Тогда решили покинуть родные края и братья Байбородины, чувствовавшие, что здесь они находятся в постоянной опасности. Павел Ефимович в селе числился как «зажиточный середняк», что могло в любой момент привести к обвинению в сочувствии кулакам, аресту и высылке. Ему удалось добыть в сельсовете справку, где он значился просто середняком. С такой справкой можно было безопасно уехать в любое место. Поэтому однажды ночью братья Павел и Алексей, собрав семьи и пожитки, тайно уехали из села и направились во Владивосток. Здесь они устроились на работу в порту докерами, поселившись в районе, называвшемся Второй Речкой, и вместо справок из сельсовета смогли сделать себе настоящие паспорта.

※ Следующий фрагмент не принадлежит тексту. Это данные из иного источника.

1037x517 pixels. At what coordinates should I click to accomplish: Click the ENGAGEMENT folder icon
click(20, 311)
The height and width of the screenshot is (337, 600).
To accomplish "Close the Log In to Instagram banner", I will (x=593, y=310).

До́ма, в Мало-Ирменке, остался не решившийся на переезд Григорий Ефимович, самый старший из братьев, бывший уже пожилым человеком. К тому же Григорий Ефимович был женат на Феодосии, с которой прожил всю жизнь душа в душу, несмотря на то что она была совершенно глухой от рождения. Ей с такой инвалидностью переезд на новое место дался бы еще труднее, чем прочим. Остались в деревне и сестра Афанасия и младший из братьев Александр Ефимович с семьей.

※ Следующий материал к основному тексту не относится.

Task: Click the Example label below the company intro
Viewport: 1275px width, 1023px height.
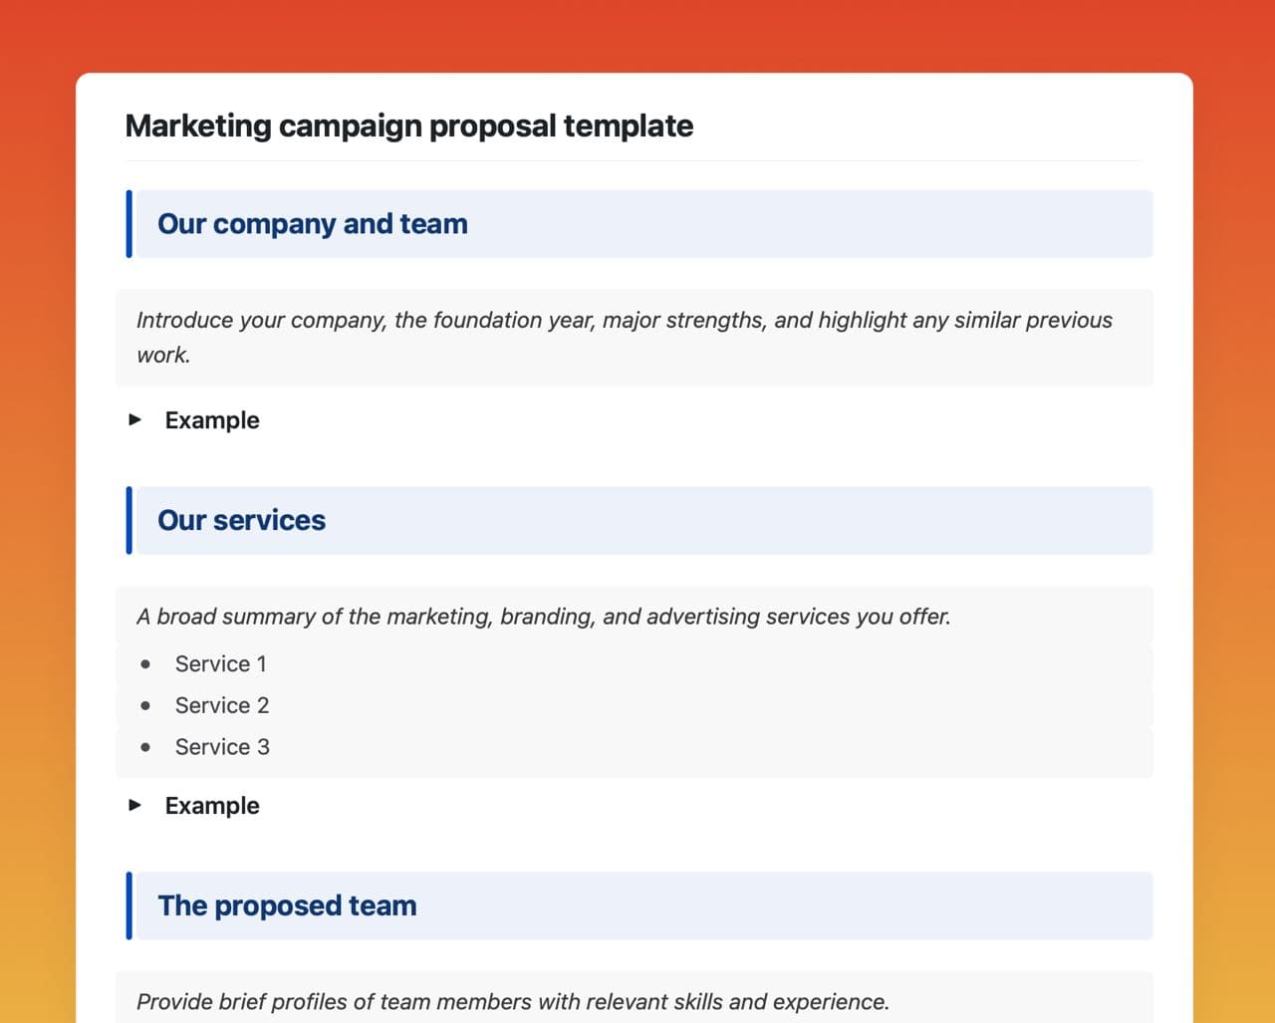Action: 212,420
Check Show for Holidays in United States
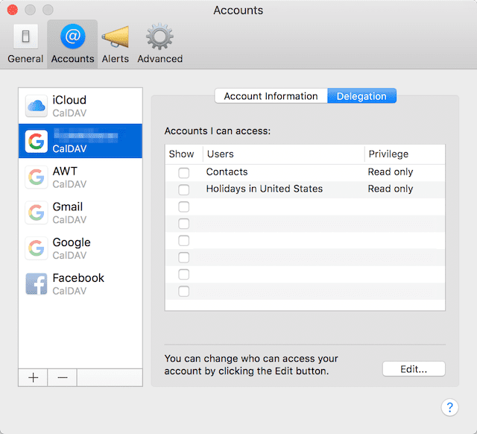477x434 pixels. click(x=183, y=189)
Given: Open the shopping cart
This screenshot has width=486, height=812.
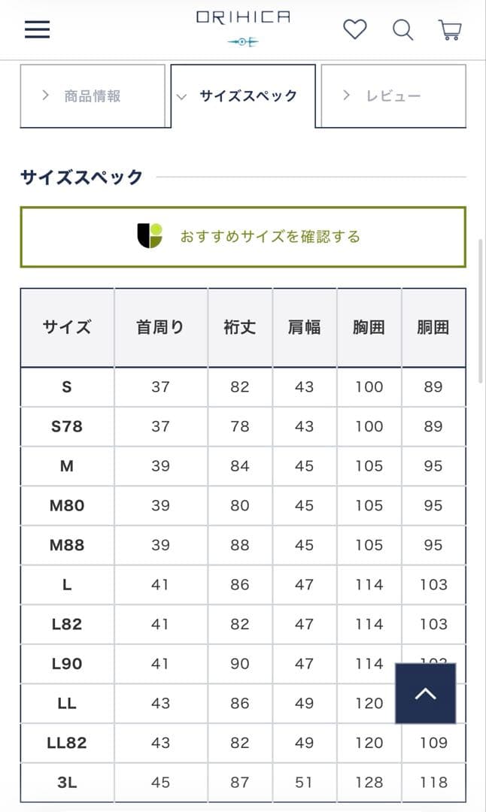Looking at the screenshot, I should point(450,30).
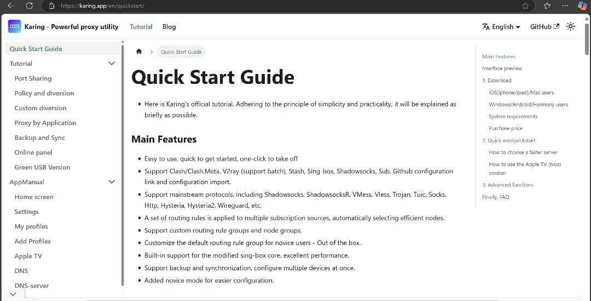Click the browser refresh icon

pyautogui.click(x=29, y=5)
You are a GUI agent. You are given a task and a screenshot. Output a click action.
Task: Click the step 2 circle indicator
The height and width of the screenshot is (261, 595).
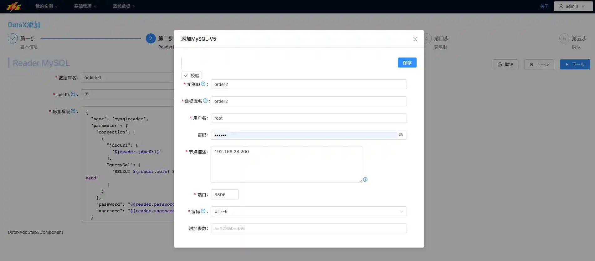[151, 38]
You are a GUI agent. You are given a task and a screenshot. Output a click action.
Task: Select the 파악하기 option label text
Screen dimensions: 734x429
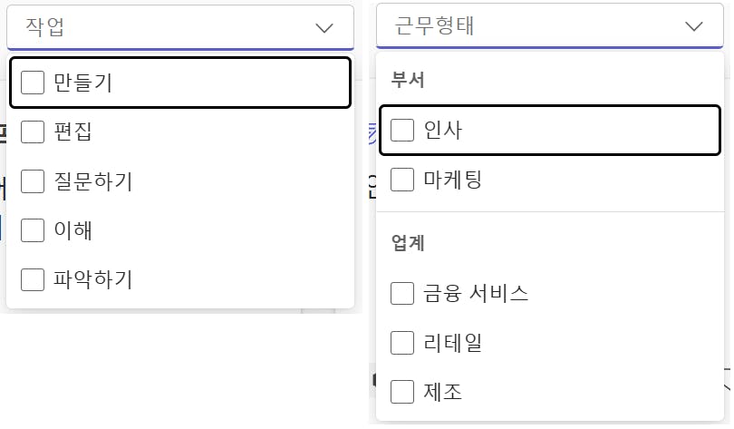92,279
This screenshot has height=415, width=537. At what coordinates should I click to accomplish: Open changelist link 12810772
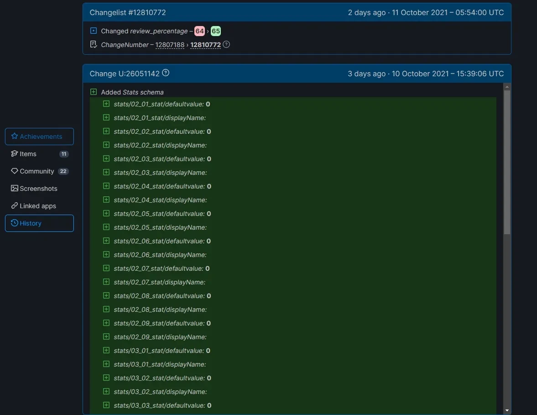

Однако, когда после смерти младшей дочери Зинаиды Александр ушел из семьи, Пелагея Максимовна тоже задумалась о переезде. Голод, тяжелая работа в колхозе далеко от дома, при этом тяготы ведения в одиночку домашнего хозяйства и воспитания маленького сына да еще клеймо дочери репрессированного кулака, врага народа давали достаточно поводов решиться на отъезд из родного села.

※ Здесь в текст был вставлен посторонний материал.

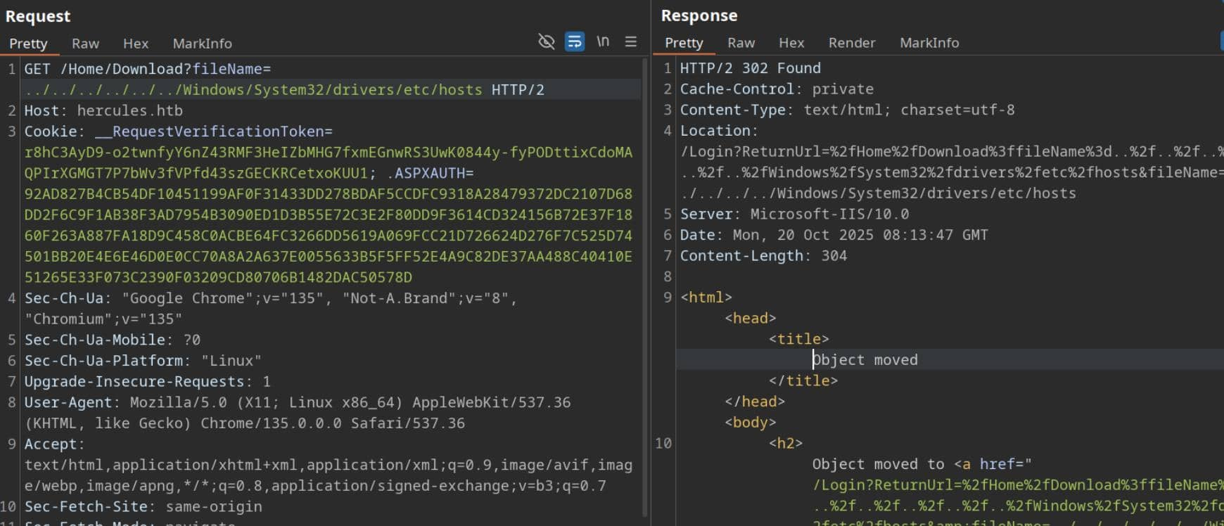Toggle hidden characters eye icon in Request
1224x526 pixels.
546,41
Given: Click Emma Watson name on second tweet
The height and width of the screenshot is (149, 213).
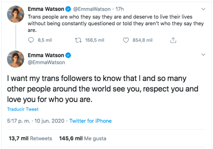Looking at the screenshot, I should click(45, 55).
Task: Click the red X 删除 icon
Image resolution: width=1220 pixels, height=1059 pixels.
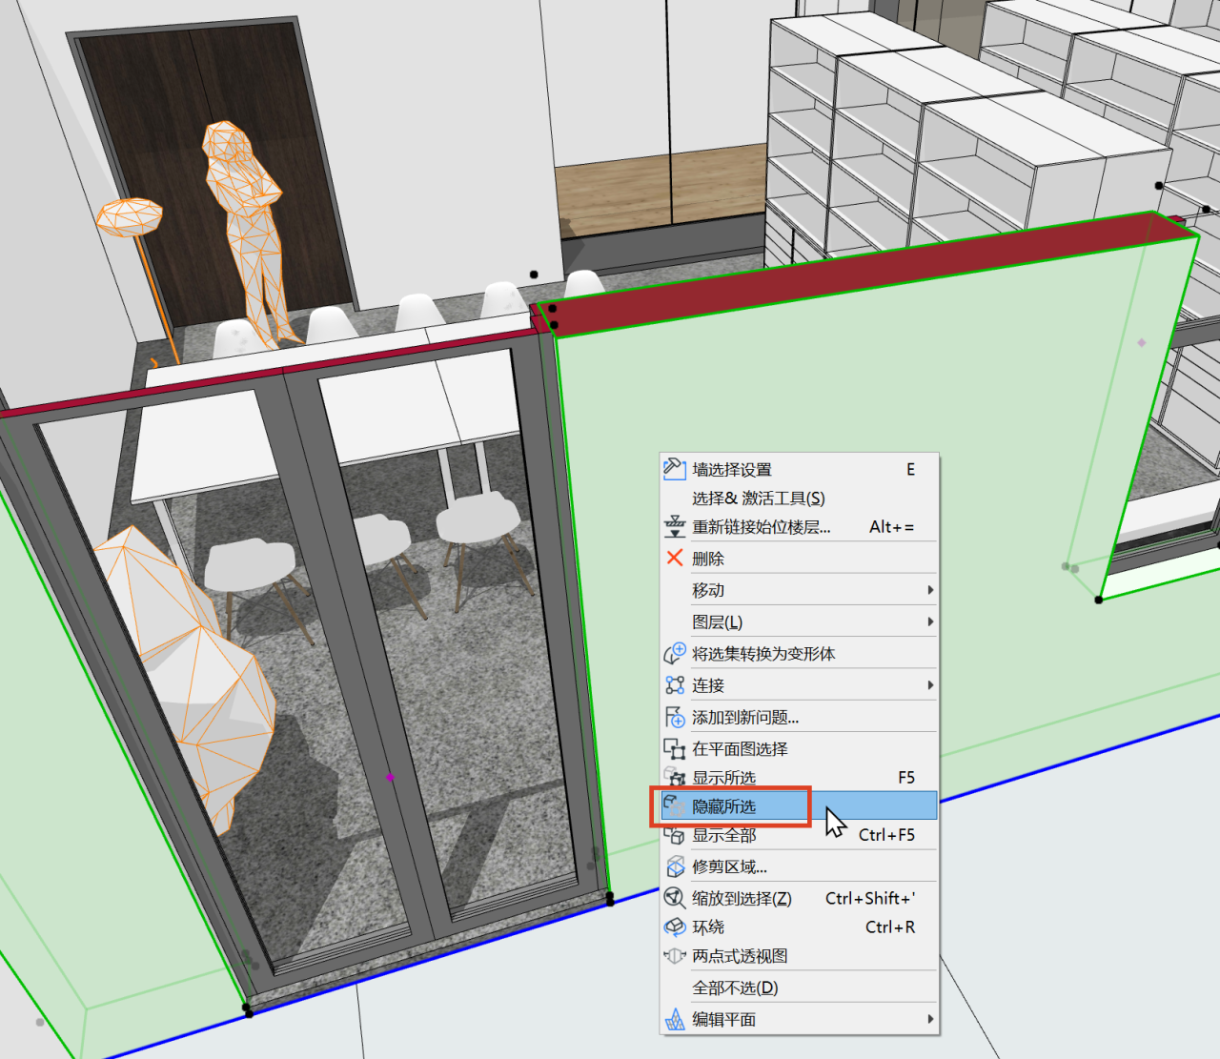Action: tap(675, 558)
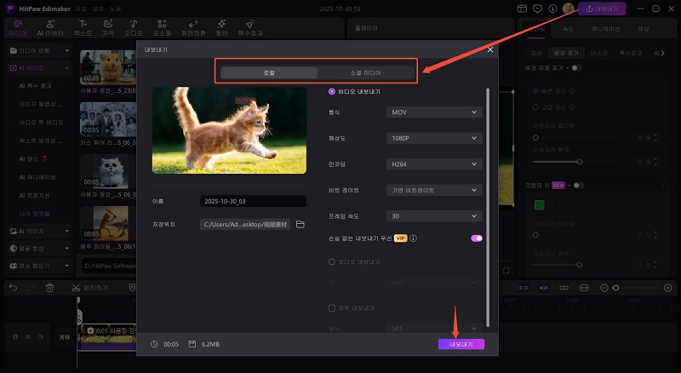Open the format dropdown showing MOV
Image resolution: width=681 pixels, height=373 pixels.
point(434,112)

К тому же исчезло и последнее утешение для верующей души Пелагеи Максимовны – прекратились богослужения в церкви Михаила Архангела в Мало-Ирменке, стоявшей пустой до 1934 года, когда ее передали под сельский клуб. Храмы во всех окрестных деревнях превратили в клубы еще в 1931 году, так что ближайший открытый храм сохранялся лишь в райцентре – селе Ордынском. Здесь «старую» церковь в честь святителя Николая, где крестили Пелагею и ее братьев и сестер, закрыли в том же, 1934 году, а «новую» – в 1937-м. Но до Ордынского было около двадцати километров пути, и с маленьким ребенком на руках часто туда не находишься.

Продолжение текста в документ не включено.